Looking at the numbers, if we take transistor count as a measure the chip is 50% bigger than a 2080ti, and performs 40% better and a bit better than that on raytracing. The die sizes versus process shrink roughly match up, so despite all the changes to parallelization, performance per relative die size hasn't improved at all, it's just a bigger chip. Performance per watt is better but not even close to as huge a jump as claimed, with around 20% improvement over a ti, if the TDP rating for a 3080 is accurate. The exception here being raytracing performance, which does better apparently.

So other than raytracing performance Ampere doesn't seem like a huge jump over Turing in sheer engineering terms. Thankfully there's competition from AMD now to drive up a jump in benefits to consumers though, there it does well even above the Turing Super series.
 
Looking at the numbers, if we take transistor count as a measure the chip is 50% bigger than a 2080ti, and performs 40% better and a bit better than that on raytracing.
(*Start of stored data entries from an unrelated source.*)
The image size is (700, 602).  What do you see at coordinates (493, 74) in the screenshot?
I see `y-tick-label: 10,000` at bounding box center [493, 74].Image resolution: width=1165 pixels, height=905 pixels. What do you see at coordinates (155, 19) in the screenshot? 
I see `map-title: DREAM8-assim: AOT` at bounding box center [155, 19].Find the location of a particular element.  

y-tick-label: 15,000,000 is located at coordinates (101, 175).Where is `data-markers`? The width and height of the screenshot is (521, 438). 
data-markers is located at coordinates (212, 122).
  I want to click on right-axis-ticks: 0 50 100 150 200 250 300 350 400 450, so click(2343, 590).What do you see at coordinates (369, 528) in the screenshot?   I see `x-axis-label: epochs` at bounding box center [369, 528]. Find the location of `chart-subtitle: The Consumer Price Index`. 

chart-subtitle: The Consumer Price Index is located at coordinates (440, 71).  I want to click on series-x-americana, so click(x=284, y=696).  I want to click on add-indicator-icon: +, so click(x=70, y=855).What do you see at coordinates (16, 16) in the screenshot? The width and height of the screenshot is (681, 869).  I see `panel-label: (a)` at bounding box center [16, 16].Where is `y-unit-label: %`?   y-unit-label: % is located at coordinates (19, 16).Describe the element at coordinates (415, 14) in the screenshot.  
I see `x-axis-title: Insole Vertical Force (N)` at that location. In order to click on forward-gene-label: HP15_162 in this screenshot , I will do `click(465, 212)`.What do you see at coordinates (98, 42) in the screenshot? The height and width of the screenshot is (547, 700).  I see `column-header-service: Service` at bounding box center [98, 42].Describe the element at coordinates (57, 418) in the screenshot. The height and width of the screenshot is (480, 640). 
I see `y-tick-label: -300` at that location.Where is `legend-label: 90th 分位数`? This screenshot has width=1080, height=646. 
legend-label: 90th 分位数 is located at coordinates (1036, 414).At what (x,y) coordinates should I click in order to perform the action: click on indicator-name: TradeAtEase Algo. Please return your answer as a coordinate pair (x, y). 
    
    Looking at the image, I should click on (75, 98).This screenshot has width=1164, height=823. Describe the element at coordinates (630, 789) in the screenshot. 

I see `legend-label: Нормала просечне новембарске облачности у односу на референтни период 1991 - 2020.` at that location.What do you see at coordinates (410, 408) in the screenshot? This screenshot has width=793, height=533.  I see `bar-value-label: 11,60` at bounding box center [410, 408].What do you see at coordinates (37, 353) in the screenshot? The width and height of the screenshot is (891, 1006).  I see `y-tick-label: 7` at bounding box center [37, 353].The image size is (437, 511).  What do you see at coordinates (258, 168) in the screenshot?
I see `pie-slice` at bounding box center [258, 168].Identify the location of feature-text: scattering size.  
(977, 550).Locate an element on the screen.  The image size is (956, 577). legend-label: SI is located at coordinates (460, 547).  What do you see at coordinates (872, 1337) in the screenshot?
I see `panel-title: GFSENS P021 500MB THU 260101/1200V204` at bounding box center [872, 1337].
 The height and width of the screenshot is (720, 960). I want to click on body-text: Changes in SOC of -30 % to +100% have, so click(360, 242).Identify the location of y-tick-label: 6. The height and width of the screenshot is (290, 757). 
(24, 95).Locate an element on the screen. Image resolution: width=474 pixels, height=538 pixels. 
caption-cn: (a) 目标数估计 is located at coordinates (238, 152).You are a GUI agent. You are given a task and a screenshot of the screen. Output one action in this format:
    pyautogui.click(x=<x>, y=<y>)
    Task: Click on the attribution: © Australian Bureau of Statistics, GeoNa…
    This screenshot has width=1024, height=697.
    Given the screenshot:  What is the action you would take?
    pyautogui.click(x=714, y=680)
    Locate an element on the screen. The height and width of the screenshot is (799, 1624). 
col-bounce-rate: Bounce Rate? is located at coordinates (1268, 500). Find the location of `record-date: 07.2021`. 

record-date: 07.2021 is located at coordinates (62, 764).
The die sizes versus process shrink roughly match up, so despite all the changes to parallelization, performance per relative die size hasn't improved at all, it's just a bigger chip.
Memory bandwidth has only improved by 24% though.
And the RTX 3080 is more cut down than the RTX 2080 ti. 2 memory channels vs 1. 20% of SMs vs 5%. RTX 3090 vs Titan RTX is probably a better comparison.
 
GA104 is 392,5mm^2 and has 61% more transistors than TU106. RTX3070 will be around 70% faster than a 2060 Super in games while having the same bandwidth. Every transistor spent has result in the same performance increase. That is actually really good after the transistion from Pascal to Turing.
 
Memory bandwidth has only improved by 24% though.
And the RTX 3080 is more cut down than the RTX 2080 ti. 2 memory channels vs 1. 20% of SMs vs 5%. RTX 3090 vs Titan RTX is probably a better comparison.
+50% according to Nvidia so maybe a bit less when looking at independent review summaries.